Stored data
○ ○ ○ ○

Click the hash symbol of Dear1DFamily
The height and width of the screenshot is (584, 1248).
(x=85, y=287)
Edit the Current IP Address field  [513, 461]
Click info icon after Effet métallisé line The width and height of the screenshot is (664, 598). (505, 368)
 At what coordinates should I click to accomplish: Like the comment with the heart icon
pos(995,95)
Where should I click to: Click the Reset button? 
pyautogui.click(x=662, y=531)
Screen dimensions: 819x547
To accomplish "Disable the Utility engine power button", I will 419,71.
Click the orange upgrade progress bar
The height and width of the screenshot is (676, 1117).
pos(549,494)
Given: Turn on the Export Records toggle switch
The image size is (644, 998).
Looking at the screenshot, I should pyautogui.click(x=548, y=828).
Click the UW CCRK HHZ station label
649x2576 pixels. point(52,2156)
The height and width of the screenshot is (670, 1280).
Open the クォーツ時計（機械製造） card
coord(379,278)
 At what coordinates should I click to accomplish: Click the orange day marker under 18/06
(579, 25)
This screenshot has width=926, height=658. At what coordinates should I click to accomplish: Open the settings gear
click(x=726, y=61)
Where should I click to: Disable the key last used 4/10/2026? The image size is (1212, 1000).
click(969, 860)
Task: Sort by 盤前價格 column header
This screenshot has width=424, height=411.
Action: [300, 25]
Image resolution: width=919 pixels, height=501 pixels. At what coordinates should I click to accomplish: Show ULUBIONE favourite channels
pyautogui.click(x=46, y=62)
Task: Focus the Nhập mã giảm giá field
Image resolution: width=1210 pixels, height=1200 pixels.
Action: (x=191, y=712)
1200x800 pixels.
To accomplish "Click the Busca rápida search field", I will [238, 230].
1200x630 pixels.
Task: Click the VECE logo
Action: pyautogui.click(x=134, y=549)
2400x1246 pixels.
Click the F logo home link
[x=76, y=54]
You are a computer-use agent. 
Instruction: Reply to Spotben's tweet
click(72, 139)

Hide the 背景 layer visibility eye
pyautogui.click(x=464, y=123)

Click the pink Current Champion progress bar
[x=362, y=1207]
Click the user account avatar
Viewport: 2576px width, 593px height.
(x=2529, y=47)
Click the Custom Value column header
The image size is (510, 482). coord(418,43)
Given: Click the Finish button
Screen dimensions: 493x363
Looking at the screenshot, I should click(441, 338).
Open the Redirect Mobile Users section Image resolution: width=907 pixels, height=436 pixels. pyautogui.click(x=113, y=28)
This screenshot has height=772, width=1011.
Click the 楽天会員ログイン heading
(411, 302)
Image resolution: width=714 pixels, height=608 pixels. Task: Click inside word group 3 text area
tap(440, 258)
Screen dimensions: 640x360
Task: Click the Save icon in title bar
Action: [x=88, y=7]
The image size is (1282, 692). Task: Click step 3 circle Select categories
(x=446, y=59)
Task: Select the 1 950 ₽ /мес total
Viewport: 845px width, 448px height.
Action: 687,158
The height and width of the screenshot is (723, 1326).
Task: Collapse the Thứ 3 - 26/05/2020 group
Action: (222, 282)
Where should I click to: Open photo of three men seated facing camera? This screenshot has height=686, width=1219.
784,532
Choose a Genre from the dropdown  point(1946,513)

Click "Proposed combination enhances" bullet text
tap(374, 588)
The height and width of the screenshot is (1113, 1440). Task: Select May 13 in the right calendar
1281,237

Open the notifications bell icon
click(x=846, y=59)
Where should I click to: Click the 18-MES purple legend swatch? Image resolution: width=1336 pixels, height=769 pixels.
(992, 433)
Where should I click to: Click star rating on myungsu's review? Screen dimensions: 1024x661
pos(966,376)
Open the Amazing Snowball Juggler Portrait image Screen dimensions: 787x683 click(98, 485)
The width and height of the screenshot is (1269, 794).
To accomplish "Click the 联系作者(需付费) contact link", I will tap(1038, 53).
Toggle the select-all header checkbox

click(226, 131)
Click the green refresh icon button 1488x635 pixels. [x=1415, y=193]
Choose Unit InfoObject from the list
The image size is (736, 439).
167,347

○ ○ ○ ○

Task description
All of the data above should be reproduced exactly, with nothing left out.

Response to this task
Click the hash symbol of Dear1DFamily
The height and width of the screenshot is (584, 1248).
(x=85, y=287)
Edit the Current IP Address field  [513, 461]
Click info icon after Effet métallisé line The width and height of the screenshot is (664, 598). (505, 368)
 At what coordinates should I click to accomplish: Like the comment with the heart icon
pos(995,95)
Where should I click to: Click the Reset button? 
pyautogui.click(x=662, y=531)
Screen dimensions: 819x547
To accomplish "Disable the Utility engine power button", I will 419,71.
Click the orange upgrade progress bar
The height and width of the screenshot is (676, 1117).
pos(549,494)
Given: Turn on the Export Records toggle switch
The image size is (644, 998).
Looking at the screenshot, I should pyautogui.click(x=548, y=828).
Click the UW CCRK HHZ station label
649x2576 pixels. point(52,2156)
The height and width of the screenshot is (670, 1280).
Open the クォーツ時計（機械製造） card
coord(379,278)
 At what coordinates should I click to accomplish: Click the orange day marker under 18/06
(579, 25)
This screenshot has width=926, height=658. At what coordinates should I click to accomplish: Open the settings gear
click(x=726, y=61)
Where should I click to: Disable the key last used 4/10/2026? The image size is (1212, 1000).
click(969, 860)
Task: Sort by 盤前價格 column header
This screenshot has width=424, height=411.
Action: [300, 25]
Image resolution: width=919 pixels, height=501 pixels. At what coordinates should I click to accomplish: Show ULUBIONE favourite channels
pyautogui.click(x=46, y=62)
Task: Focus the Nhập mã giảm giá field
Image resolution: width=1210 pixels, height=1200 pixels.
Action: (x=191, y=712)
1200x800 pixels.
To accomplish "Click the Busca rápida search field", I will [238, 230].
1200x630 pixels.
Task: Click the VECE logo
Action: pyautogui.click(x=134, y=549)
2400x1246 pixels.
Click the F logo home link
[x=76, y=54]
You are a computer-use agent. 
Instruction: Reply to Spotben's tweet
click(72, 139)

Hide the 背景 layer visibility eye
pyautogui.click(x=464, y=123)

Click the pink Current Champion progress bar
[x=362, y=1207]
Click the user account avatar
Viewport: 2576px width, 593px height.
(x=2529, y=47)
Click the Custom Value column header
The image size is (510, 482). coord(418,43)
Given: Click the Finish button
Screen dimensions: 493x363
Looking at the screenshot, I should click(441, 338).
Open the Redirect Mobile Users section Image resolution: width=907 pixels, height=436 pixels. pyautogui.click(x=113, y=28)
This screenshot has height=772, width=1011.
Click the 楽天会員ログイン heading
(411, 302)
Image resolution: width=714 pixels, height=608 pixels. Task: Click inside word group 3 text area
tap(440, 258)
Screen dimensions: 640x360
Task: Click the Save icon in title bar
Action: [x=88, y=7]
The image size is (1282, 692). Task: Click step 3 circle Select categories
(x=446, y=59)
Task: Select the 1 950 ₽ /мес total
Viewport: 845px width, 448px height.
Action: 687,158
The height and width of the screenshot is (723, 1326).
Task: Collapse the Thứ 3 - 26/05/2020 group
Action: (222, 282)
Where should I click to: Open photo of three men seated facing camera? This screenshot has height=686, width=1219.
784,532
Choose a Genre from the dropdown  point(1946,513)

Click "Proposed combination enhances" bullet text
tap(374, 588)
The height and width of the screenshot is (1113, 1440). Task: Select May 13 in the right calendar
1281,237

Open the notifications bell icon
click(x=846, y=59)
Where should I click to: Click the 18-MES purple legend swatch? Image resolution: width=1336 pixels, height=769 pixels.
(992, 433)
Where should I click to: Click star rating on myungsu's review? Screen dimensions: 1024x661
pos(966,376)
Open the Amazing Snowball Juggler Portrait image Screen dimensions: 787x683 click(98, 485)
The width and height of the screenshot is (1269, 794).
To accomplish "Click the 联系作者(需付费) contact link", I will tap(1038, 53).
Toggle the select-all header checkbox

click(226, 131)
Click the green refresh icon button 1488x635 pixels. [x=1415, y=193]
Choose Unit InfoObject from the list
The image size is (736, 439).
167,347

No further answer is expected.